Growing up in Maputo (then Lourenço Marques) in the 1920s and 1930s, Dimitri Tsafendas would play sword-fight with his friends.
While they would imagine being Robin Hood or D’Artagnan from Alexandre Dumas’s The Three Musketeers, Tsafendas pretended he was Simón Bolívar, the 18th century Venezuelan revolutionary, “El Libertador”, of various South American countries from Spanish colonial rule.
From a young age, the man who on September 6 1966 assassinated the “architect of grand apartheid”, National Party leader and prime minister of South Africa Hendrik Verwoerd, appeared to be fired up by a sense of social justice and strong anti-imperialist and anti-fascist views.
Sensibilities sharpened by his father’s own political interest and the books Tsafendas devoured voraciously: from the antislavery novel Uncle Tom’s Cabin, through Charles Dickens’s critiques of the industrial revolution, to Emile Zola’s story of the atrocious conditions that French coal miners experienced, Germinal.
The son of an anarchist of Greek extraction, Michalis Tsafendas, and a Mozambican domestic worker, Amelia Williams, Dimitri’s heritage was only revealed to him in adulthood. He had grown up believing he was the son of Michalis and the woman he married years after Dimitri’s birth, Marika.
Yet, by then, his empathy for the oppressed was already being refined. At 18, Tsafendas was discussing the work of anarchists such as Mikhail Bakunin and Emma Goldman with his father. An early favourite for the youngster was the writing of American-Italian anarchist Luigi Galleani, who justified the use of violence and murder to remove tyrants.
A radical, not a mad man
All this detail, and much more, is contained in a research submission made to the department of justice and constitutional development in April this year by Harris Dousemetzis, who has recently completed a doctorate at Durham University in the United Kingdom. The submission is accompanied by a petition from human rights lawyer George Bizos, former Truth and Reconciliation commissioner Dumisa Ntsebeza, former KwaZulu-Natal state attorney Krish Govender, retired Constitutional Court judge Zak Yacoob and legal academic John Dugard.
They argue that, rather than a madman driven to kill Verwoerd because of a talking tapeworm — as apartheid mythology would hold — Tsafendas was “a man with a deep social conscience who was bitterly opposed to apartheid and viewed Verwoerd as the prime architect of this policy”, and that his decision to assassinate Verwoerd was political.
As such, their letter urges government to publicly acknowledge and accept Dousemetzis’s research and “take appropriate steps to revise the curriculum of schools and other institutions of learning to correct the teaching and learning of the killing of Verwoerd”.
The department’s spokesperson, Mukhoni Ratshitanga, says Justice Minister Michael Masutha is still studying the submissions and “will make a determination as soon as he is done”.

▶ **Given request A**
For each statement, say yes or no to whether it agrees with the article on Dimitri Tsafendas, and quote the words of the article that settle it. (i) Tsafendas assassinated Verwoerd on September 6 1966. (ii) Tsafendas learned who his mother was while he was still a child. (iii) Dousemetzis recently completed a doctorate at Durham University.
The records that come next have no connection to the article on Dimitri Tsafendas.

▶ **Records shown**
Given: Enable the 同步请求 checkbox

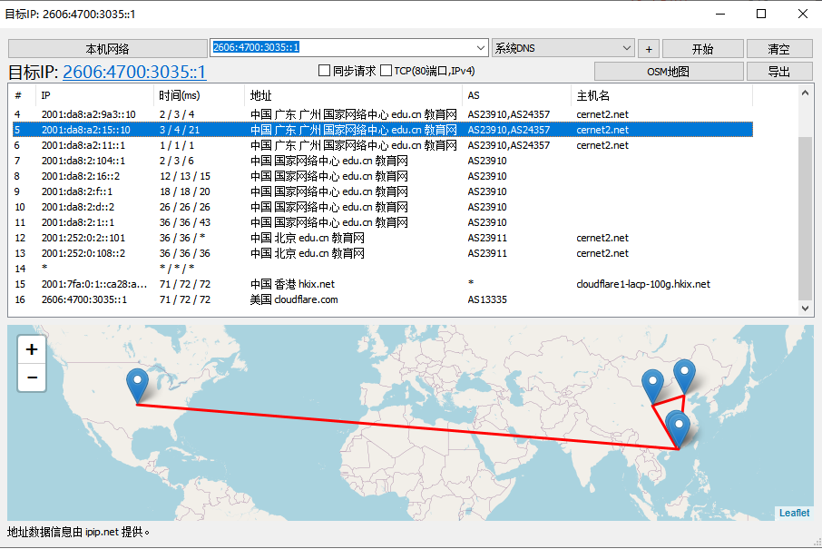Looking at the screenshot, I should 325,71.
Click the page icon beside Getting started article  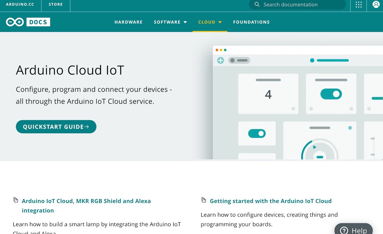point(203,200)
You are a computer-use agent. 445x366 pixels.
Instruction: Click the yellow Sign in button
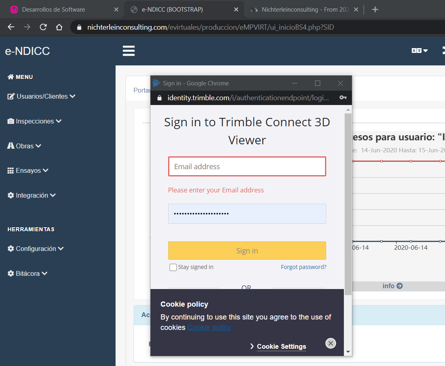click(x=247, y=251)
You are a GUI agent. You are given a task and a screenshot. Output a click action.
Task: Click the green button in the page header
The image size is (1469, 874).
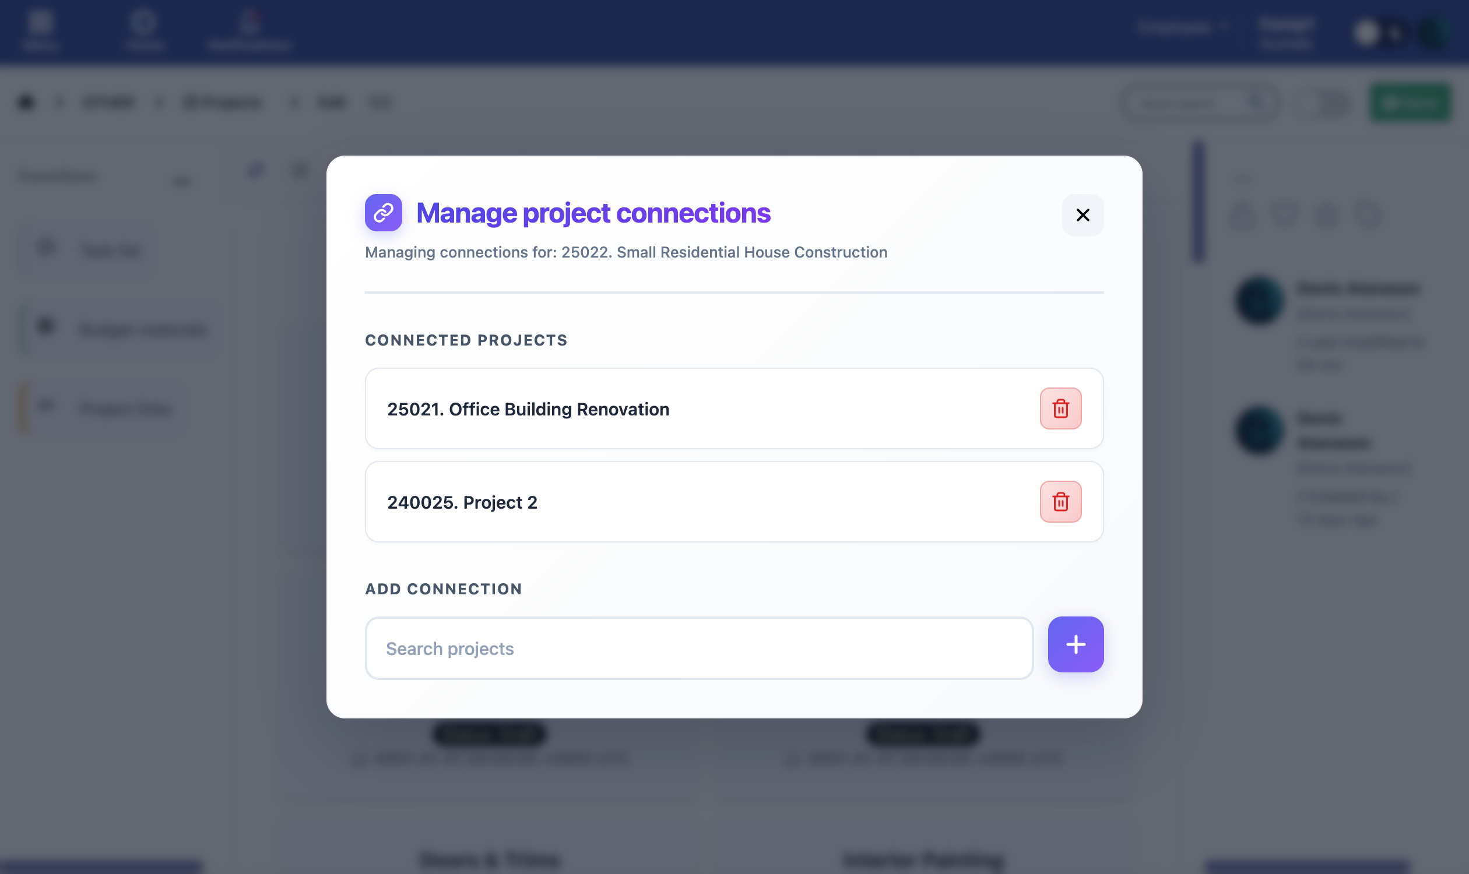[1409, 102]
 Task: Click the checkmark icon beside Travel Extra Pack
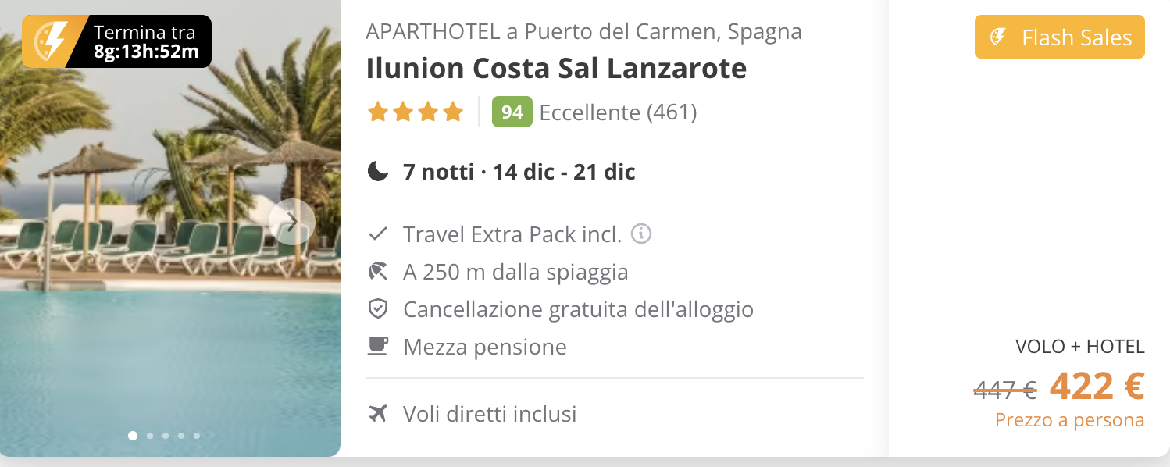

▶ **Given request B**
Tally the lines of the records that contain the string "button", and give only the number.

▶ **Written reply A**
(i) Yes: "the man who on September 6 1966 assassinated the “architect of grand apartheid”"
(ii) No: "Dimitri’s heritage was only revealed to him in adulthood."
(iii) Yes: "who has recently completed a doctorate at Durham University in the United Kingdom"

▶ **Written reply B**
2